_QUOTED TEXT_
With very few notable exceptions, women have made very few appearances in mathematical history until the last few decades. The French mathematician Sophie Germain corresponded with Gauss, but she pretended to be a man, fearing that if she did not, her ideas would be dismissed out of hand. She had discovered special kinds of prime numbers related to Fermat’s Last Theorem now called Germain primes. Gauss was very impressed with the letters he received from ‘Monsieur le Blanc’ and was amazed when after a lengthy correspondence he discovered that monsieur was a mademoiselle. He wrote back to her:
The taste for the mysteries of numbers is rare … the charms of this sublime science in all their beauty reveal themselves only to those who have the courage to fathom them. But when a woman, because of her sex, our customs, and prejudices … overcomes these fetters and penetrates that which is most hidden, she doubtless had the most noble courage, extraordinary talent and superior genius.
Gauss tried to persuade Göttingen to award her an honorary degree, but Germain died before he could succeed.

_TASK DIRECTIONS_
Carry the passage about Sophie Germain and women in mathematical history forward from its last sentence.

_SOURCE DATA_
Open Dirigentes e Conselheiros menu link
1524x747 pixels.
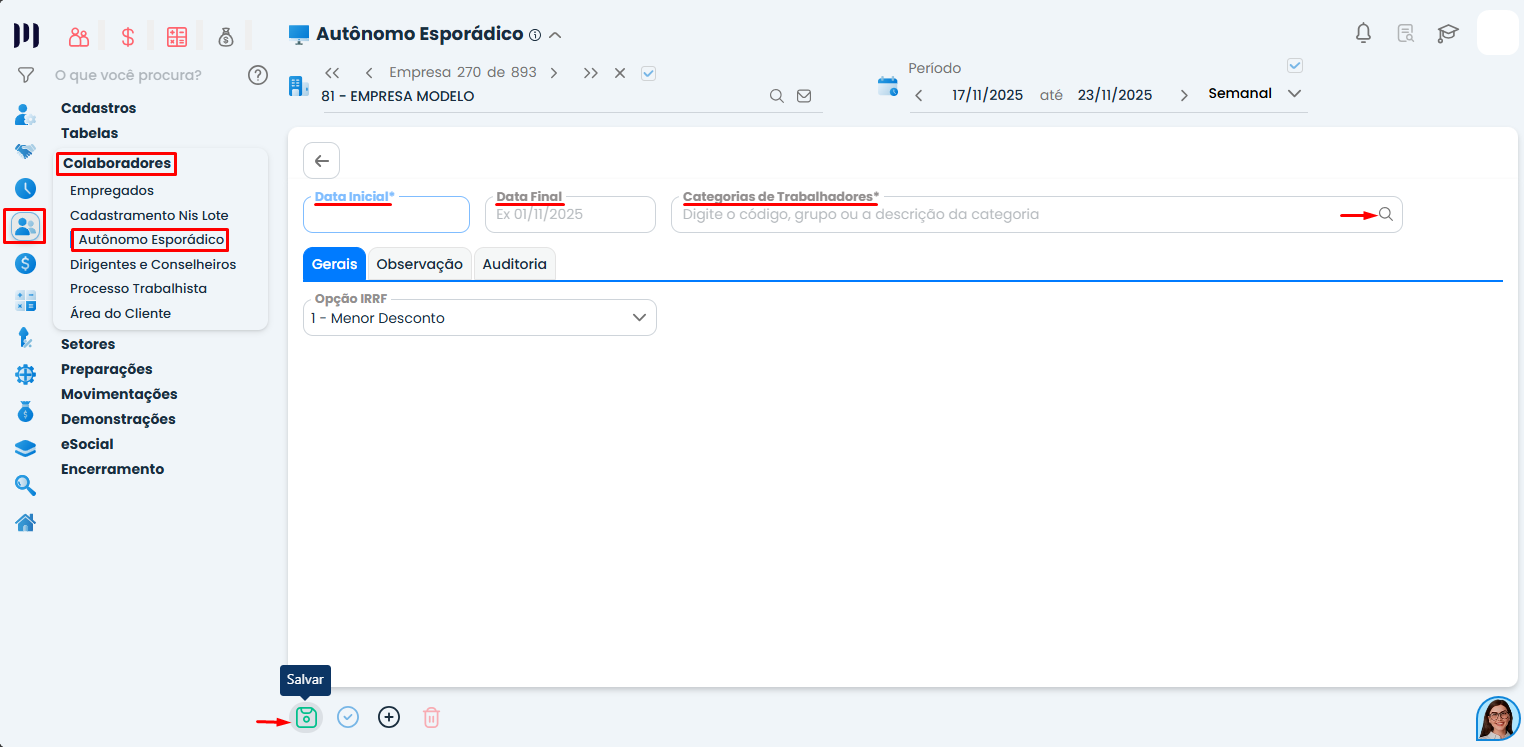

_RESPONSE BELOW_
In Hilbert’s Göttingen, Emmy Noether was an exceptionally talented algebraist. Hilbert fought on her behalf to overturn archaic rules that denied women positions in German academic institutions. ‘I do not see that the sex of the candidate is an argument against her admission,’ he objected. The University, he declared, was not ‘a bath-house’. Noether, who was Jewish, eventually had to flee Göttingen for the USA. Certain algebraic structures which permeate mathematics are named in her honour.
Julia Robinson was always seen as more than just a gifted mathematician. She was also a woman in the 1960s, and her success encouraged more women to pursue careers into mathematics. Later she recalled how, because she was one of very few women in academia, she would always get asked to complete surveys. ‘I am in everyone’s scientifically selected sample.’
Robinson’s childhood was spent in the Arizona desert. It was a solitary life, with little but a sister and the land for company. Even at an early age she found patterns hidden in the desert. She recalled: ‘One of my earliest memories is of arranging pebbles in the shadow of a giant saguaro, squinting because the sun was so bright. I think I have always had a basic liking for the natural numbers. To me they are the only real thing.’ At the age of nine she fell ill with rheumatic fever and was bedridden for a couple of years.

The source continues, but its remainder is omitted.